#### Exercises
A: Answer these questions from the passage on the LORD's chastening, one line per answer, marked (i), (ii) and (iii):
(i) What should be reverenced instead of despised?
(ii) Which two references follow "Kiss the rod"?
(iii) Than what should a richer blessing from sustaining grace be expected?
B: Please say whether each statement agrees with the passage on the LORD's chastening. Answer yes or no, and quote the words that decide it.
(i) The rules carry only a negative meaning.
(ii) The benefit to be acknowledged is described as humbling but enriching.
(iii) The call to pour one's soul into his bosom is supported by a reference to 2 Corinthians.
C: From the passage on the LORD's chastening, return everything from "But these rules" down to "Corinthians 12:7-10 .)".

#### Excerpted text
==================================================

But these rules imply much more than their negative meaning. Instead of despising, reverence the chastening of the LORD. Let it be a solemn remembrance to thee, that thou art under thy Father’s correction. (Lamentations 3:28-29 . Micah 7:9 .) Receive it then in good part. Instead of being weary of it, hang upon his chastening hand, and pour thy very soul into his bosom. (1 Samuel 1:10-15 .) Kiss the rod. (Job 34:31-32 . 1 Peter 5:6 .) Acknowledge its humbling, but enriching, benefit. (Psalms 119:67-71 .) Expect a richer blessing from sustaining grace, than from the removal of the deprecated affliction. (2 Corinthians 12:7-10 .)

==================================================

#### Dataset excerpt
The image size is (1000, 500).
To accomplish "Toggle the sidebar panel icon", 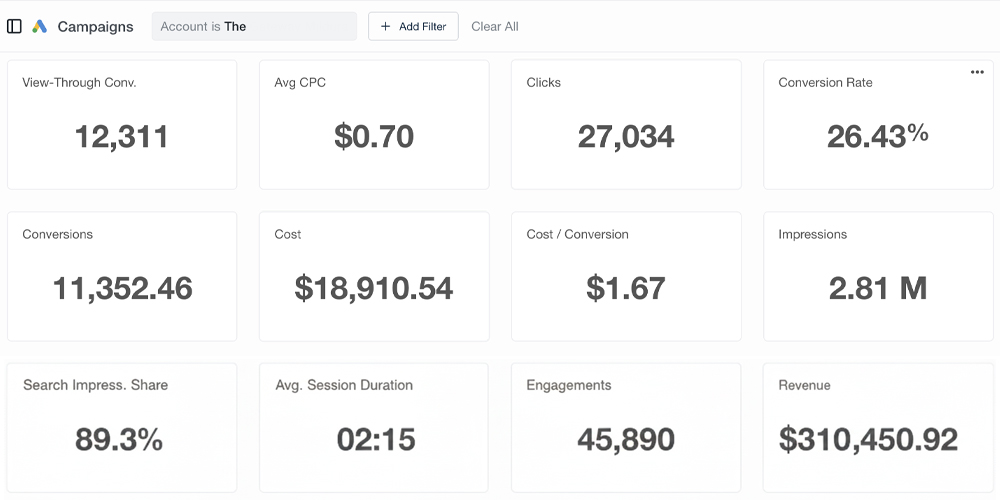I will coord(14,27).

==================================================

#### Final results
A:
(i) The chastening of the LORD.
(ii) Job 34:31-32 and 1 Peter 5:6.
(iii) Than from the removal of the deprecated affliction.

B:
(i) No: "But these rules imply much more than their negative meaning."
(ii) Yes: "Acknowledge its humbling, but enriching, benefit."
(iii) No: "(1 Samuel 1:10-15 .)"

C:
But these rules imply much more than their negative meaning. Instead of despising, reverence the chastening of the LORD. Let it be a solemn remembrance to thee, that thou art under thy Father’s correction. (Lamentations 3:28-29 . Micah 7:9 .) Receive it then in good part. Instead of being weary of it, hang upon his chastening hand, and pour thy very soul into his bosom. (1 Samuel 1:10-15 .) Kiss the rod. (Job 34:31-32 . 1 Peter 5:6 .) Acknowledge its humbling, but enriching, benefit. (Psalms 119:67-71 .) Expect a richer blessing from sustaining grace, than from the removal of the deprecated affliction. (2 Corinthians 12:7-10 .)